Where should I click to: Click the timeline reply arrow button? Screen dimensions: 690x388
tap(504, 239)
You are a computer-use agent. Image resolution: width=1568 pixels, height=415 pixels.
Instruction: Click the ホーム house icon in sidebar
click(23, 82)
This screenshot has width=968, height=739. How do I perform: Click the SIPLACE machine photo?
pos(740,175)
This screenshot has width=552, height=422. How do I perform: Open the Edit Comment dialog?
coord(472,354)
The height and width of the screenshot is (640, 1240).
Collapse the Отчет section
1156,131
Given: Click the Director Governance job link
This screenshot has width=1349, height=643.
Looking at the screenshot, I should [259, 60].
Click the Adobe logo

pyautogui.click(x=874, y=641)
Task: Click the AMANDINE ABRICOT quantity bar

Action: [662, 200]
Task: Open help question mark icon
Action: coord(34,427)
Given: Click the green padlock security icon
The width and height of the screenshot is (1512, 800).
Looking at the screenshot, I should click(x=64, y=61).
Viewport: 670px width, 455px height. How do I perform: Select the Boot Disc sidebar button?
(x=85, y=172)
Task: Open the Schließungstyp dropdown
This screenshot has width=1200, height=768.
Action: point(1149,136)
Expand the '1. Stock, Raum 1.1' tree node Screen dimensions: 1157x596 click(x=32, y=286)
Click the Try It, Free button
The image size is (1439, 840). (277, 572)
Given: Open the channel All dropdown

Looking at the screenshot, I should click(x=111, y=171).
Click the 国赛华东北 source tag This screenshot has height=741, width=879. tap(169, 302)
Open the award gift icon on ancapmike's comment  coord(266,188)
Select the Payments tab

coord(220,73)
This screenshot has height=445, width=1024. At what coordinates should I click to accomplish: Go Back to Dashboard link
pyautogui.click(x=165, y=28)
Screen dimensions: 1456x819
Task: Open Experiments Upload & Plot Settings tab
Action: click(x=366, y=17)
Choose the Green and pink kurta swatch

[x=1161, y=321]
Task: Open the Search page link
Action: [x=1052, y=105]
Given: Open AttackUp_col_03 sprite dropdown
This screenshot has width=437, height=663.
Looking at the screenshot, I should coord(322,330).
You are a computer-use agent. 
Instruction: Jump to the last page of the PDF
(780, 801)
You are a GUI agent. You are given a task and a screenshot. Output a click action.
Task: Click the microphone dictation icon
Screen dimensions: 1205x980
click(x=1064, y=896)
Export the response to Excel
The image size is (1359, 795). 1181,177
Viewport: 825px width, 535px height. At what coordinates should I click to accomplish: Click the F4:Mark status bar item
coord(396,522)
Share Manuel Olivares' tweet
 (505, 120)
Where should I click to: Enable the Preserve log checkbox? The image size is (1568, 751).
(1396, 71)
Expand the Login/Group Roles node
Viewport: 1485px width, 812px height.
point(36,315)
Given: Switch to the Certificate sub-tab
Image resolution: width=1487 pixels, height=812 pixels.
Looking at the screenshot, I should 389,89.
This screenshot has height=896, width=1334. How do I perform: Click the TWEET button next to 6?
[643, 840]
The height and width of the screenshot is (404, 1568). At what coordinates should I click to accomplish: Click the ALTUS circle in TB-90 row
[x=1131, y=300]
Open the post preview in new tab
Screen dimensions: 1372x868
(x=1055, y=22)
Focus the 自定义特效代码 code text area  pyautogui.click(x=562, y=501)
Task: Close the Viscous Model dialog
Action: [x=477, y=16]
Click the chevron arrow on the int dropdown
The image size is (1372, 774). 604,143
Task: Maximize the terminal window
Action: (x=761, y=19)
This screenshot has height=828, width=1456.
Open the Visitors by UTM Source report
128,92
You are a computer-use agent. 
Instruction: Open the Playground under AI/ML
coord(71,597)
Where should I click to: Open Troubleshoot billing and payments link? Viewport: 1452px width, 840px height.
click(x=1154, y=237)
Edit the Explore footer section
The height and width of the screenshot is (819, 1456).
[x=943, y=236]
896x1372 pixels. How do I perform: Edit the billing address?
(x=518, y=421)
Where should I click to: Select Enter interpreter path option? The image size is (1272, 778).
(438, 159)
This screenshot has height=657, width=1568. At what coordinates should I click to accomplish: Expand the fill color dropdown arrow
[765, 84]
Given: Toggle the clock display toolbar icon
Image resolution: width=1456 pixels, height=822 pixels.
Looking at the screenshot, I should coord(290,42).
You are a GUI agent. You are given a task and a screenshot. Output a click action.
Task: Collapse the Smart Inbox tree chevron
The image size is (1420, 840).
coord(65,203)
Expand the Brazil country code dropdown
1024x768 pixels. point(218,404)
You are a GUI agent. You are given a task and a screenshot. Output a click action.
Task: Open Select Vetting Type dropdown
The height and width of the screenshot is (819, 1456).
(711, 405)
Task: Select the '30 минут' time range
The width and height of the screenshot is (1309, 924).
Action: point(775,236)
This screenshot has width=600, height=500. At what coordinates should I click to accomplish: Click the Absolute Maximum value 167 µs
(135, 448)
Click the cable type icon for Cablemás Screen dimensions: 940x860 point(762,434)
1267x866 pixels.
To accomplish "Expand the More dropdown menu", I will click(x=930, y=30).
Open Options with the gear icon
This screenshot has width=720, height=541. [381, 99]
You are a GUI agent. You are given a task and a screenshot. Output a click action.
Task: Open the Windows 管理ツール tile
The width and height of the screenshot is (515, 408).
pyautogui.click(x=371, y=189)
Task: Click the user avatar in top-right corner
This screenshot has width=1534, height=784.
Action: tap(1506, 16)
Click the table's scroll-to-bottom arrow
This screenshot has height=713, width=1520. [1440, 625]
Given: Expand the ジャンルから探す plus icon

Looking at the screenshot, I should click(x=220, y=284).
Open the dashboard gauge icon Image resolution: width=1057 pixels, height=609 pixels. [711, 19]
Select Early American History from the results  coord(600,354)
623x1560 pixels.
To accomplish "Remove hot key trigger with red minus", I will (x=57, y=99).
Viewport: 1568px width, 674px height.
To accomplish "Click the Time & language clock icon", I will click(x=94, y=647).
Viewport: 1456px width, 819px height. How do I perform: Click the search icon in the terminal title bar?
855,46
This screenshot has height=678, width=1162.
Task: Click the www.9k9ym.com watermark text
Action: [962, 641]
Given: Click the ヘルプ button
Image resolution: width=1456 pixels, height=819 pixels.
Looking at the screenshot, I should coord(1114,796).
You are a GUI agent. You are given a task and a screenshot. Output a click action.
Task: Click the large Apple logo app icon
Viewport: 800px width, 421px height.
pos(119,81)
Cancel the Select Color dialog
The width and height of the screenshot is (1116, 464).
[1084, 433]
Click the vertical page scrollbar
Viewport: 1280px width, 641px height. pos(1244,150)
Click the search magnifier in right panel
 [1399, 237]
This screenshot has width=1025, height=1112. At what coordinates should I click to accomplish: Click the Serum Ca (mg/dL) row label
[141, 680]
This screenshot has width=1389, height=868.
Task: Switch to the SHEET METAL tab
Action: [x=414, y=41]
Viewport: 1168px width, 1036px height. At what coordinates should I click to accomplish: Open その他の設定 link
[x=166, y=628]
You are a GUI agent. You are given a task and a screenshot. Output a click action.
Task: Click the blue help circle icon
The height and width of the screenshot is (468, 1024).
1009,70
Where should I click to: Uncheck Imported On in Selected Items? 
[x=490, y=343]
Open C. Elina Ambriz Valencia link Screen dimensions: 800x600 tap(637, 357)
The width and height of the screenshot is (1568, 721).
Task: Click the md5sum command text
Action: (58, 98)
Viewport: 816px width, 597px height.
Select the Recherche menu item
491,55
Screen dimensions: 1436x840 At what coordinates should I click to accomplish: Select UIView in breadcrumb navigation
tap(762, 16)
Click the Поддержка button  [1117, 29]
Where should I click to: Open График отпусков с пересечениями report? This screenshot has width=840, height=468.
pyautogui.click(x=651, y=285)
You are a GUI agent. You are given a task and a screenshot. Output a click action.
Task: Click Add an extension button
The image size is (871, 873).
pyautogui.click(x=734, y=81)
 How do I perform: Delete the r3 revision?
⁂
== TASK PROMPT ==
Please pull out every line of the records above that contains the string "point", and treat uppercase and lowercase letters as different.

== REPLY ==
Action: point(1149,136)
point(36,315)
1024x768 pixels. point(218,404)
Action: point(775,236)
Click the cable type icon for Cablemás Screen dimensions: 940x860 point(762,434)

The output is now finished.